Personally, I'd rather we lived in a meritocratic system where hard work and innovation benefits the individual responsible, and everybody earns the value of their work. I don't like the idea of a perpetual underclass based on characteristics unrelated to personal capability, like nationality or race.

1 comments

>This doesn't happen when you're paid subsistence wages, which sweatshop workers are

How did any country ever become wealthy? The US and UK for example went through the Industrial Revolution too, where people were paid subsistence wages and worked in sweatshops...

> The US and UK for example went through the Industrial Revolution too, where people were paid subsistence wages and worked in sweatshops...

Then they had mass, deadly, pro- and anti-labor violence culminating in various labor protections which resulted in a less-miserable distribution of the rewards of industry, a process which has been interspersed with backsliding and repetition over time.

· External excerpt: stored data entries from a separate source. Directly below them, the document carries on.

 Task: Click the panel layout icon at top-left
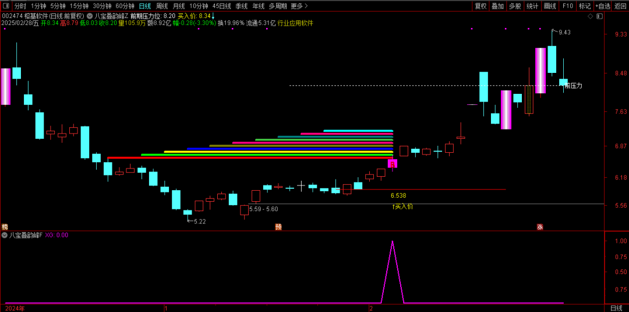pyautogui.click(x=6, y=6)
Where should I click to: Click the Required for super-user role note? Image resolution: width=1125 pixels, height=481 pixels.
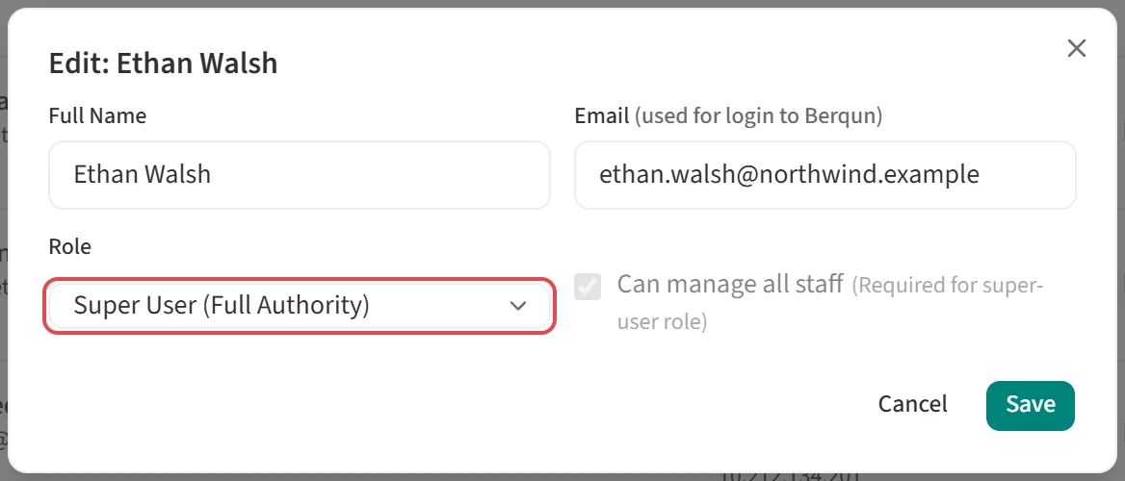coord(830,304)
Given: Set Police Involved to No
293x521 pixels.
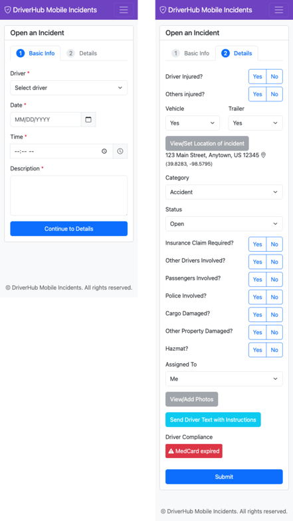Looking at the screenshot, I should (x=274, y=297).
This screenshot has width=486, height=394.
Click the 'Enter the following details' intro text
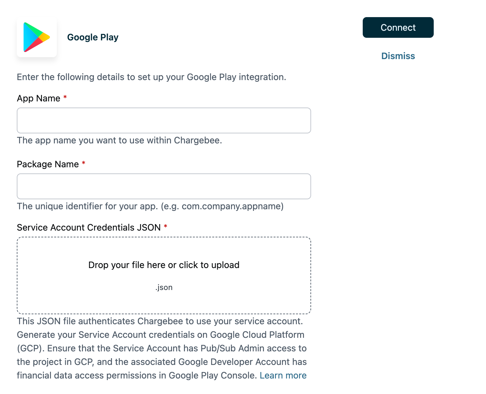(151, 77)
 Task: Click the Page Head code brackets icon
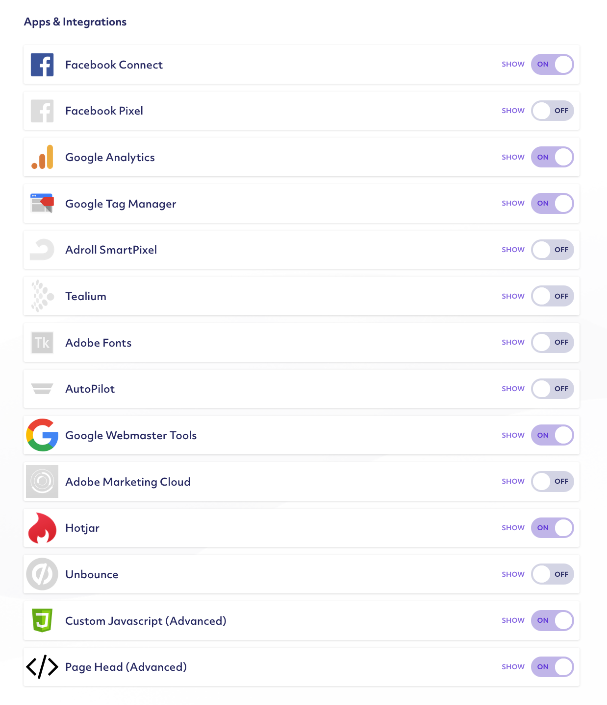point(42,667)
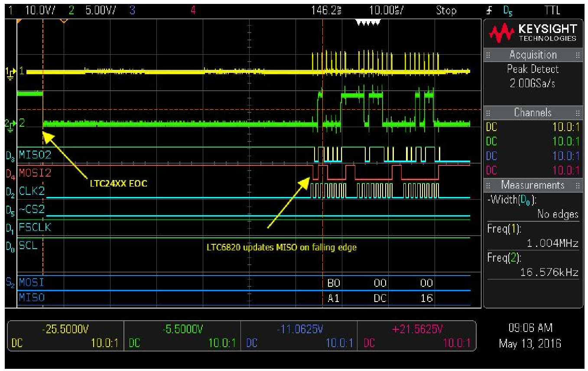This screenshot has height=371, width=588.
Task: Click the orange trigger time reference triangle
Action: point(64,20)
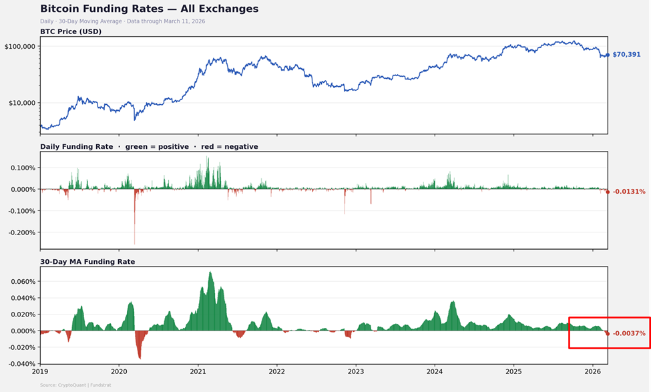Select the -0.200% daily funding axis label
651x392 pixels.
[21, 233]
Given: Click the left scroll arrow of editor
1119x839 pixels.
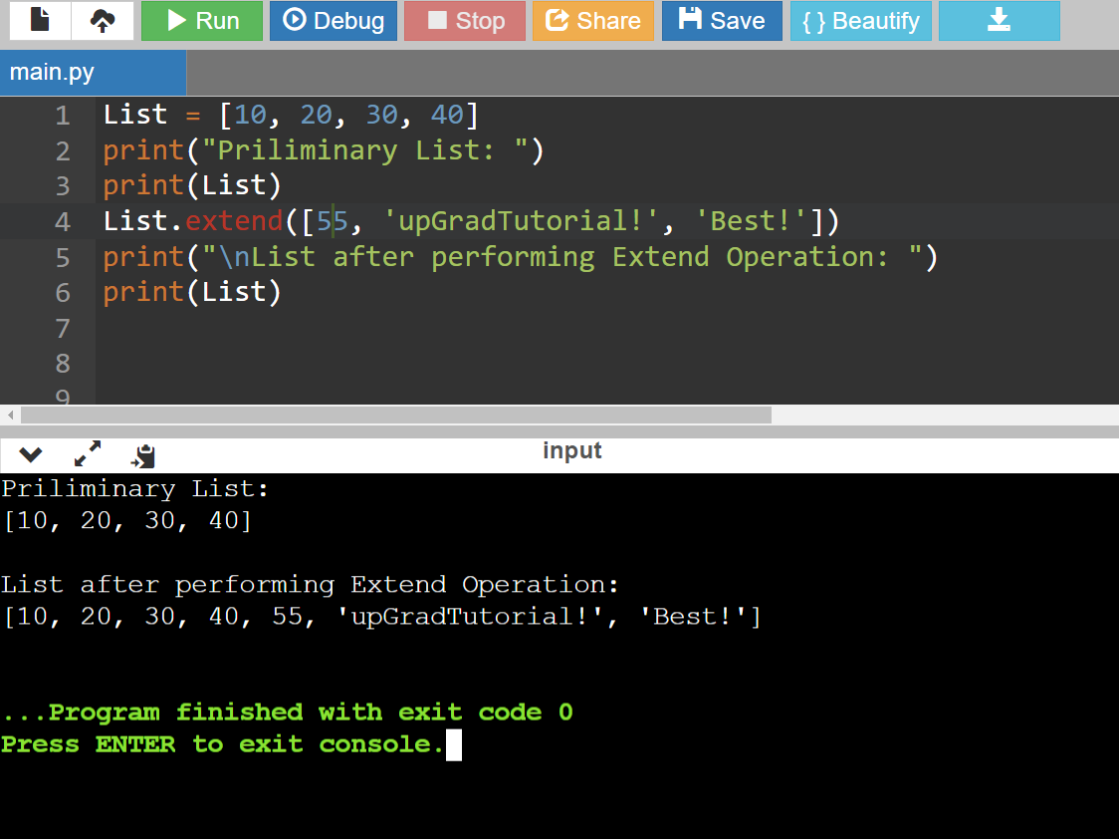Looking at the screenshot, I should [x=10, y=415].
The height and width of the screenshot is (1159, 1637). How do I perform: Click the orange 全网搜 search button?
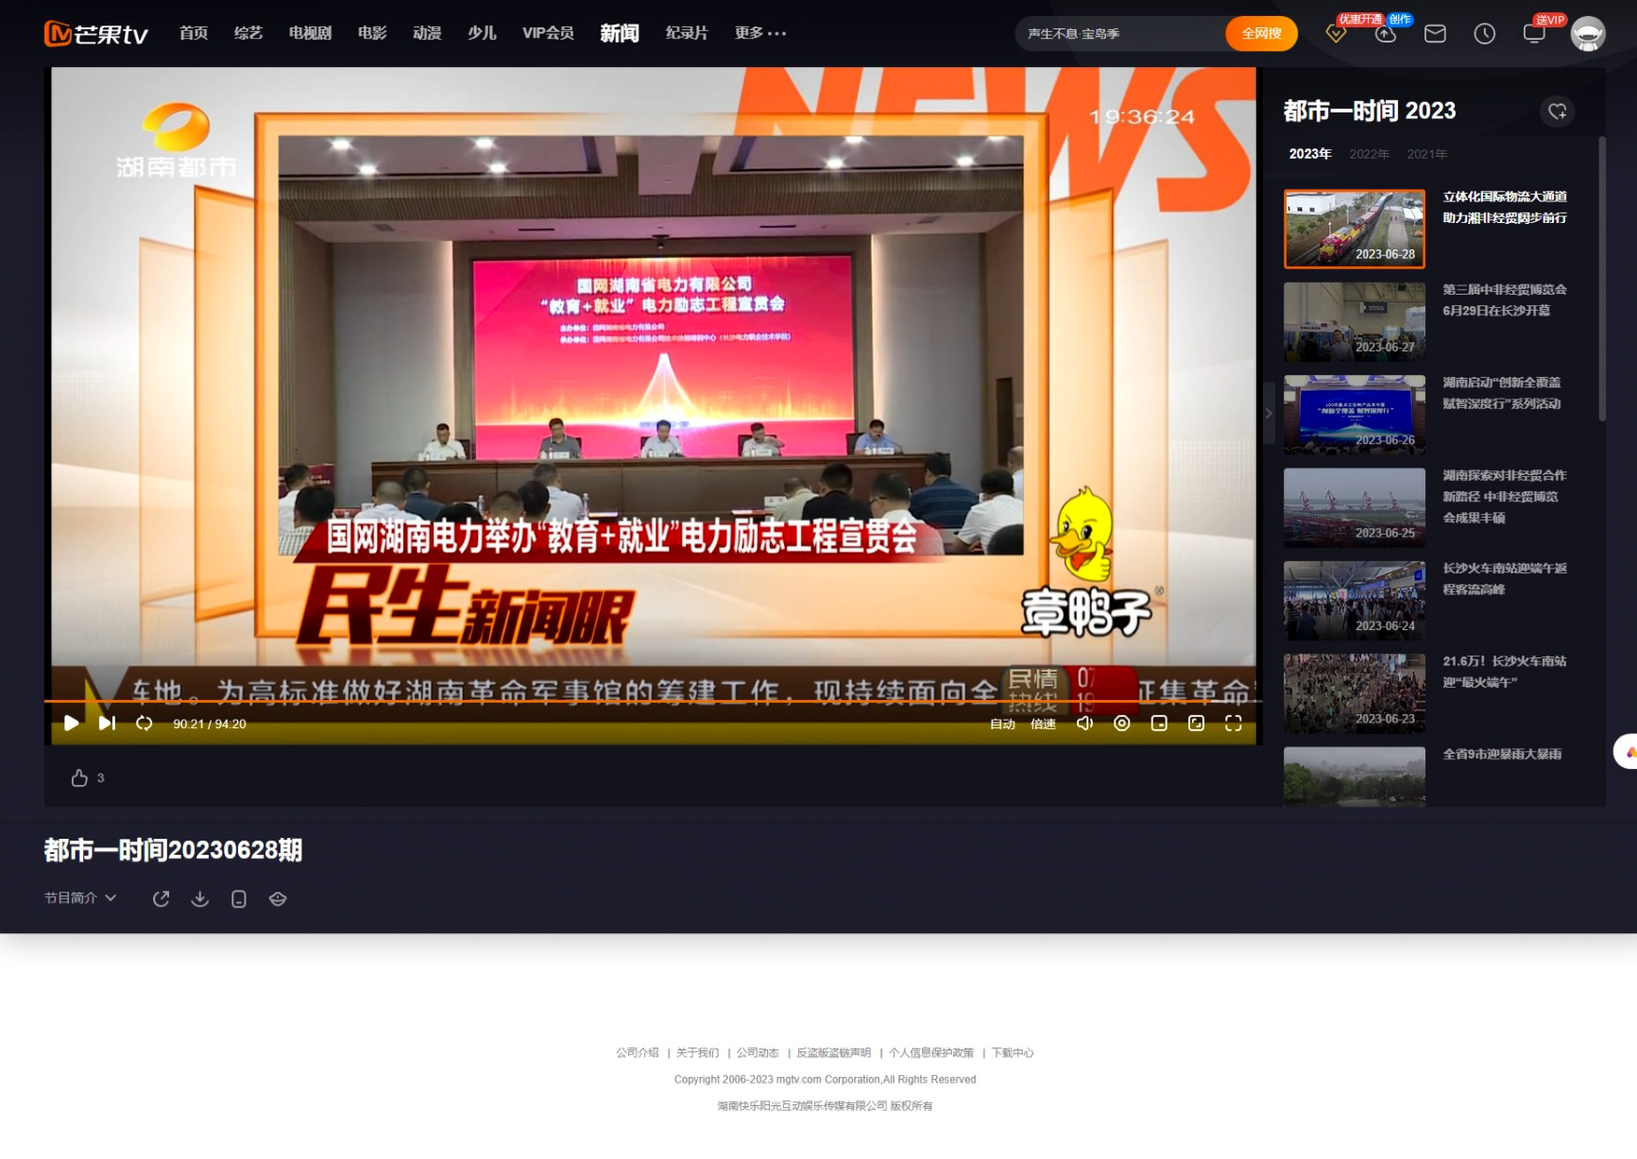(1260, 34)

Right and so then they became less poor afterward.
This argument boils down to "it was a good thing we exploited them, it gave them the impetus to fight back against our exploitation". Is this meant to be a dialectical argument or just a really weird moral one?
> and they become less poor afterwards.

> This doesn't happen when you're paid subsistence wages, which sweatshop workers are.

I’m just trying to figure out if this is true or not. Seems to me the evidence is clear that such workers become wealthier over time. China, the United States, United Kingdom, and others seem to be clear examples of that.

Injecting a moral argument here doesn’t change the practical reality of how the world works. The opportunities presented to sweat shop workers are not great, and often times working at a sweatshop is the least bad option. But my point of contention was with this exchange of comments. I do think sweatshop workers become less poor over time, and the evidence I see is present in many countries where this happened.

the payment of subsistence wages is not what leads people to become wealthier over time. The reaction to the oppression of subsistence wages, leading to workers' rights movements, is. At least, that's the case in the UK and the USA - China was never a sweatshop country before the revolution, and now it is in some areas, so it's not an example of overcoming sweatshop work at all.

My point is that sweatshop workers become less poor when they become tired enough of their conditions to rise up against their masters, not because they are able to put together savings or anything like that.